= AIM =
Please pull out every line of the material below that contains the string "perform", treating uppercase and lowercase as different.

[Text and element-pointing material]
>>>

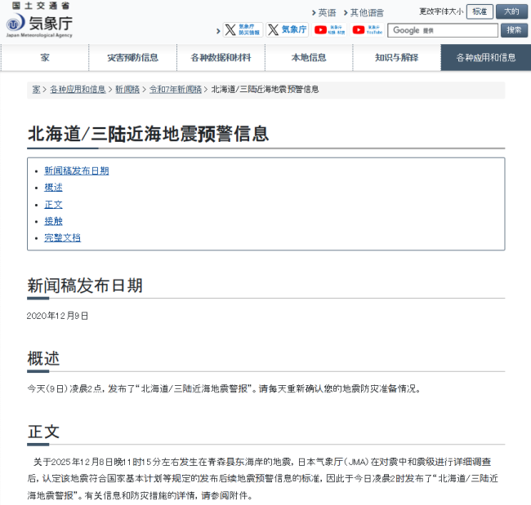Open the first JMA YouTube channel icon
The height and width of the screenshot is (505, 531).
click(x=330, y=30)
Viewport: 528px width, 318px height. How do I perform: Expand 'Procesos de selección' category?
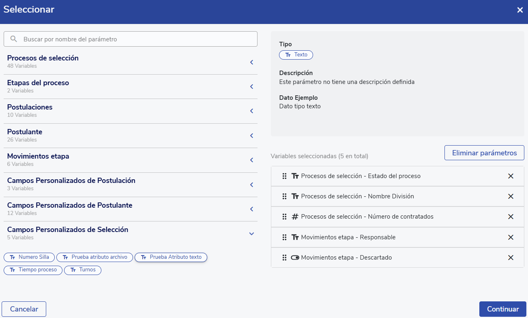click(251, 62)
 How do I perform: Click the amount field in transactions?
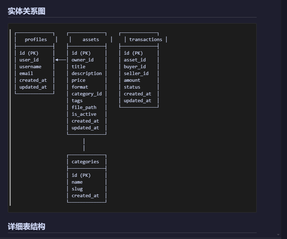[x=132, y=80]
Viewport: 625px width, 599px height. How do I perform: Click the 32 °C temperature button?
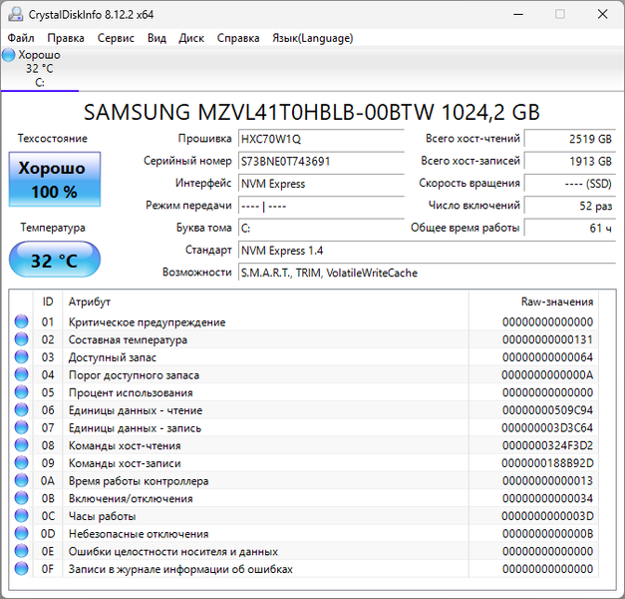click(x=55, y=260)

<<<

= EXERCISE RESULT =
Viewport: 528px width, 318px height. How do I perform: Expand 'Procesos de selección' category?
 How do I perform: Click the amount field in transactions?
Viewport: 625px width, 599px height. How do I perform: Click the 32 °C temperature button?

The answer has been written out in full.